The next issue that arose was one of readership.  I have acquired a few new faces in my inner circle.  As a result of me being open and honest, they are aware of my blog.  Up until this point I have always written with myself in mind, and said screw it to anyone who reads.  These are my thoughts and feelings and although they may be emotional to some readers, my opinion is what fuels my writing.  And I lament that I lost sight of that.  I did not want to write anything that could potentially hurt the relationships that E and I are trying to form.  This unfortunately has led me to bottle a few things up that I have not been used to closing the door to.  I had a really rough day yesterday trying to deal with my emotions on my own, and suddenly I realized, that is the very reason I started blogging.  I was learning how to be in an open relationship and deal with all my emotions.  I realized yesterday just how badly I needed my outlet to put my thoughts and feelings down so I could organize them.  To write without fear of the reactions of others.

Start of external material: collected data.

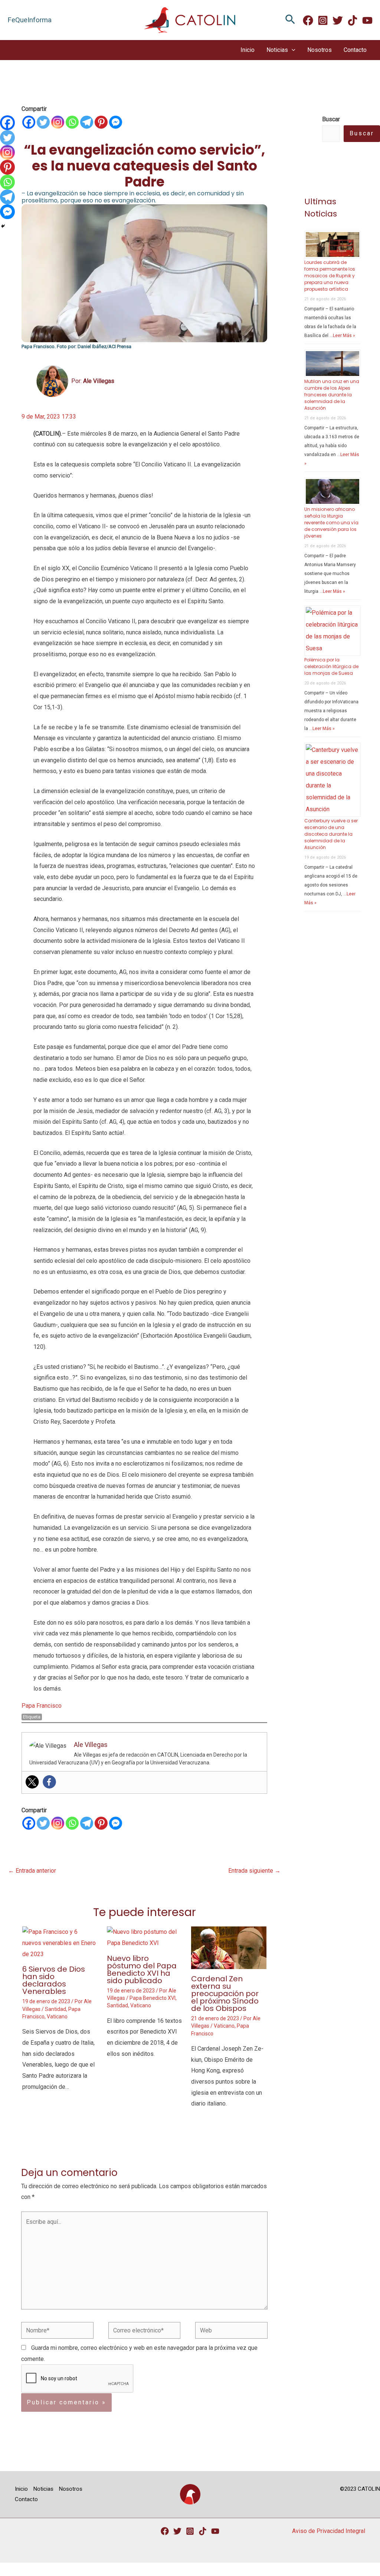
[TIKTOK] (352, 20)
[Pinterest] (101, 122)
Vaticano (57, 2016)
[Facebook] (308, 20)
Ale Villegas (98, 380)
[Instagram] (323, 20)
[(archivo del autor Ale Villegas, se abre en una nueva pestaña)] (52, 380)
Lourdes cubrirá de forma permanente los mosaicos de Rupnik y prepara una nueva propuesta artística (329, 275)
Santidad (55, 2009)
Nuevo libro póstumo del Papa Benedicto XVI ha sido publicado (142, 1969)
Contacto (355, 49)
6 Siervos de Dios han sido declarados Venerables (53, 1980)
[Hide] (3, 226)
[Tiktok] (203, 2531)
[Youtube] (367, 20)
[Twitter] (337, 20)
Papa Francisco (42, 1705)
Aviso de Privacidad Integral (328, 2530)
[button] (290, 20)
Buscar (362, 133)
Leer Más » (344, 335)
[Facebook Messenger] (115, 122)
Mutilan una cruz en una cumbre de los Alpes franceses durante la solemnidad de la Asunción (331, 394)
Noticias (277, 49)
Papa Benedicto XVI (153, 1998)
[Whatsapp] (72, 122)
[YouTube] (215, 2531)
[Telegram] (86, 122)
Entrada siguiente (254, 1870)
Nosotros (319, 49)
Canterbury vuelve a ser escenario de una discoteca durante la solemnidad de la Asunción (331, 834)
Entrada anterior (32, 1870)
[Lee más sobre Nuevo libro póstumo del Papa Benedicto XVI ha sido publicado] (144, 1937)
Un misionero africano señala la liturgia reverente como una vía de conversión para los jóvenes (331, 522)
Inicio (247, 49)
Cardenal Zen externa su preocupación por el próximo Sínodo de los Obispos (225, 1994)
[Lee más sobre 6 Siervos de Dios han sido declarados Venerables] (60, 1942)
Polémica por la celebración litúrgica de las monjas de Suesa (331, 666)
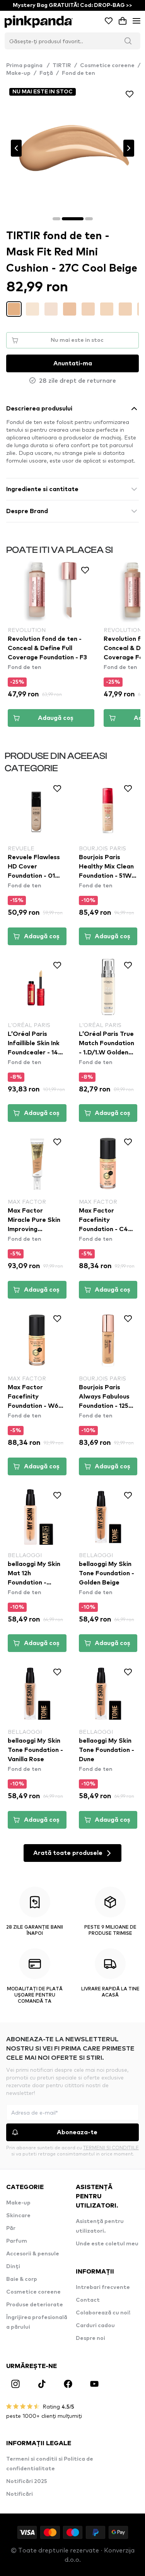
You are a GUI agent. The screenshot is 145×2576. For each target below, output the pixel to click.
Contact (88, 2300)
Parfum (16, 2241)
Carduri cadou (95, 2325)
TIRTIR (62, 65)
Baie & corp (21, 2279)
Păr (10, 2228)
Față (46, 73)
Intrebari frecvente (103, 2287)
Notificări (19, 2494)
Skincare (18, 2215)
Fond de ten (78, 73)
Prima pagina (27, 65)
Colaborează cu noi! (103, 2313)
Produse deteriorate (34, 2304)
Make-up (18, 73)
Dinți (13, 2266)
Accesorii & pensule (32, 2254)
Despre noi (90, 2338)
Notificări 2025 (26, 2481)
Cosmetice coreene (107, 65)
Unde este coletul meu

My blog centers me, and helps me sort through emotions, especially those that are new to me.  I need that in my life.  And I need to do that free of censorship from any front or angle.  I won’t make a blanket apology, even though I am tempted and feel that it would be appropriate.  I don’t want to be absolved of the reactions or feelings that may arise in reading about the life that I love so much.  I do make mistakes.  And I need to make them.  I need to say what I feel even if that may offend or cause an unexpected reaction, because that’s how I am going to learn.  That is how I am going to grow, and be mature enough to enjoy the life that I have worked so damn hard to get to.  I feel freer after writing this post, and the strength to post what’s waiting is growing.  Phew… it was a very tough few weeks.